Stored data entries:
-.-.-
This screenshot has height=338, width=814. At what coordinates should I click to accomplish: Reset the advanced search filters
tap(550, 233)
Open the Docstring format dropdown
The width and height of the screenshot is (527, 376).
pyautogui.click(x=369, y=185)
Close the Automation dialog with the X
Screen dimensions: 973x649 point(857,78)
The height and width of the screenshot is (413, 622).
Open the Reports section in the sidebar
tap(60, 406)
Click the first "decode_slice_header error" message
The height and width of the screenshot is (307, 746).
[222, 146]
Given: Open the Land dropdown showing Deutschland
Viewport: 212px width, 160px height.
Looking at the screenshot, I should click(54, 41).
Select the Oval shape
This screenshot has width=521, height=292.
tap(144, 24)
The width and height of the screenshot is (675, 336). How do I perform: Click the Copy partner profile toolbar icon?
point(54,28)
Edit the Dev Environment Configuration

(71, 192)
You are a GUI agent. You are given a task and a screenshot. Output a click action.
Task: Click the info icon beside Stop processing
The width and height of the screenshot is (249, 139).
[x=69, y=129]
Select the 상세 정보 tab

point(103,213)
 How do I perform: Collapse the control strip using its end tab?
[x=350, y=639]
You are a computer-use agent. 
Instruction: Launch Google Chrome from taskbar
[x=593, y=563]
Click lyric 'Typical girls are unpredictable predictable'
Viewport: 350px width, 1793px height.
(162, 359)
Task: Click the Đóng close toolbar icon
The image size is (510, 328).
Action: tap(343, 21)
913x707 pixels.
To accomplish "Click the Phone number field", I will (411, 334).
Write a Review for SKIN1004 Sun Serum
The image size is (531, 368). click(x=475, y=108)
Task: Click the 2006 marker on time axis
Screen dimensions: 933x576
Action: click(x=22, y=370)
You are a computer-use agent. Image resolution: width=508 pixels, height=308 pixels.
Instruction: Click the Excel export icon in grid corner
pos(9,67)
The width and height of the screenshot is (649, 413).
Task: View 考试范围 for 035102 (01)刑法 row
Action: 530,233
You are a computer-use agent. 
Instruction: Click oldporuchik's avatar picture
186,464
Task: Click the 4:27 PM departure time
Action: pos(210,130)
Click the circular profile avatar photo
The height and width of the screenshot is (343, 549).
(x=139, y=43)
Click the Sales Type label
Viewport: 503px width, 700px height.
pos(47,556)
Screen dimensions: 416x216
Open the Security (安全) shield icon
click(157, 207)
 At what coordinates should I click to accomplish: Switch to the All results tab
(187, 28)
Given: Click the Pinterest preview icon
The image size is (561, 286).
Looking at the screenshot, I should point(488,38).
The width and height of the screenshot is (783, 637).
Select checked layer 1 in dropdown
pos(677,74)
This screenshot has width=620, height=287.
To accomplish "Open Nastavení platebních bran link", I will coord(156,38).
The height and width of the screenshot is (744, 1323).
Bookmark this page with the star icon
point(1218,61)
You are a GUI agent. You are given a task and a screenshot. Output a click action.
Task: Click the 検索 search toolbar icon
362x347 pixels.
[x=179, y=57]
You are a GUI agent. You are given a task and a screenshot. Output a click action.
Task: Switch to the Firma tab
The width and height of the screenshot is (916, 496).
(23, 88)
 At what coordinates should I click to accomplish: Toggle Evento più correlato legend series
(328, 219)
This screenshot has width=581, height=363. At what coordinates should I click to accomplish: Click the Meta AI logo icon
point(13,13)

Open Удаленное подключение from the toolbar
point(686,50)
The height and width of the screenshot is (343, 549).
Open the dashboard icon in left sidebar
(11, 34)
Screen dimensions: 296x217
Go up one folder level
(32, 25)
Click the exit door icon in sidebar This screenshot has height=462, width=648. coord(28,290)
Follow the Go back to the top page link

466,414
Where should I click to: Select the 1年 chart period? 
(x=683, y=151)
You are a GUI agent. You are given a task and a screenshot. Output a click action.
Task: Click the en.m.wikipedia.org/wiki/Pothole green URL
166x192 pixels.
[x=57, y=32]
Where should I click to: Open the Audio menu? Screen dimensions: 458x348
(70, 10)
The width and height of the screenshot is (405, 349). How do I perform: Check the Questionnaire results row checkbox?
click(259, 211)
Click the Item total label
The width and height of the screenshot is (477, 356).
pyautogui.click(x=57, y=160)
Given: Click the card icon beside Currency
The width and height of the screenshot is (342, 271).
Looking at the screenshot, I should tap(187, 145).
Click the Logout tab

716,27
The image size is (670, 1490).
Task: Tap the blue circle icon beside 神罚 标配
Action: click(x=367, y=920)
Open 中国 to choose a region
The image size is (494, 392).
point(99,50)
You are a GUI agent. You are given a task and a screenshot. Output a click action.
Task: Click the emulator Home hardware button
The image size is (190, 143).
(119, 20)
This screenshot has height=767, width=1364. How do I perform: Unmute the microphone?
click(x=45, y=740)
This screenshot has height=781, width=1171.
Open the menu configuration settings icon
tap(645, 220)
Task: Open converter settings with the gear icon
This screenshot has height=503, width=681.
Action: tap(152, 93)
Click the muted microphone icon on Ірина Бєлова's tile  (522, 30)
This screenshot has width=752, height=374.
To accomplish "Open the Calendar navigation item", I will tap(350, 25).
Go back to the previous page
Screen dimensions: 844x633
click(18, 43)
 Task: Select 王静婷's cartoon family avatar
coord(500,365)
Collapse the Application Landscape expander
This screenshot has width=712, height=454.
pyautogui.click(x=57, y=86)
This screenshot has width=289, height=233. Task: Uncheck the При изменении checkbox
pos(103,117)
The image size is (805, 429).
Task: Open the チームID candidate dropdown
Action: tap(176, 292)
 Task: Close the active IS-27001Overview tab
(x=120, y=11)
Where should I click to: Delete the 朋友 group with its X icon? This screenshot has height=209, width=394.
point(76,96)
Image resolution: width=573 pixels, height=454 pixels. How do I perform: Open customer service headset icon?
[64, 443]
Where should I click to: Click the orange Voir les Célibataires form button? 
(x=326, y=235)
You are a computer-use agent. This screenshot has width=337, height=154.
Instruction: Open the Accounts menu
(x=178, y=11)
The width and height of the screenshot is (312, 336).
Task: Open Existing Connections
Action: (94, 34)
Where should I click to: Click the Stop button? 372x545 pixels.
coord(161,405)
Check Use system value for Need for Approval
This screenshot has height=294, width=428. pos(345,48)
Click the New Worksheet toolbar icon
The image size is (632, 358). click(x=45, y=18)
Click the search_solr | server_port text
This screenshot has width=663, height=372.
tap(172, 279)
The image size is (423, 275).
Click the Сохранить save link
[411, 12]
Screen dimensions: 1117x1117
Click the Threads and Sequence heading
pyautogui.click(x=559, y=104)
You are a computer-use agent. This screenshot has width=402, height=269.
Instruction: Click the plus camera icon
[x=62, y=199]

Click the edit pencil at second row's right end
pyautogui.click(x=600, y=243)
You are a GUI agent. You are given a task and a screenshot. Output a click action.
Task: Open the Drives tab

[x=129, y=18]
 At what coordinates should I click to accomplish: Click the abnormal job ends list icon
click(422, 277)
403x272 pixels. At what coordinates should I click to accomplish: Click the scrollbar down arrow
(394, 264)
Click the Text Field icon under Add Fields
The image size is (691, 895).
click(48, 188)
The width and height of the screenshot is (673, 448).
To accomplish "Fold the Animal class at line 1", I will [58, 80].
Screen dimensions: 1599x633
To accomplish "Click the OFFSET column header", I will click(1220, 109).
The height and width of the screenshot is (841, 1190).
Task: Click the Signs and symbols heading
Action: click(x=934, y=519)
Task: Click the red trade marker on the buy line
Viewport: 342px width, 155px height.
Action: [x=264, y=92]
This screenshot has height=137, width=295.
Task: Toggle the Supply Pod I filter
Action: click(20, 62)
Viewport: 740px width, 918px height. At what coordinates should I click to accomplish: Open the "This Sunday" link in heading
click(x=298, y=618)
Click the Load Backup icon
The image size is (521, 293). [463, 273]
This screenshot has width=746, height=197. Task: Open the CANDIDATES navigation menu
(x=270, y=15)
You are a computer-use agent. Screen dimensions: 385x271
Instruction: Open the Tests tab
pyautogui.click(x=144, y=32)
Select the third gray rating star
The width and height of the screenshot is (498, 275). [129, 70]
-.-.-
## Exercise
An exact number is called for here: how many lines across the records contain the word "marker". Nothing else belongs in the answer.

## Completed task
2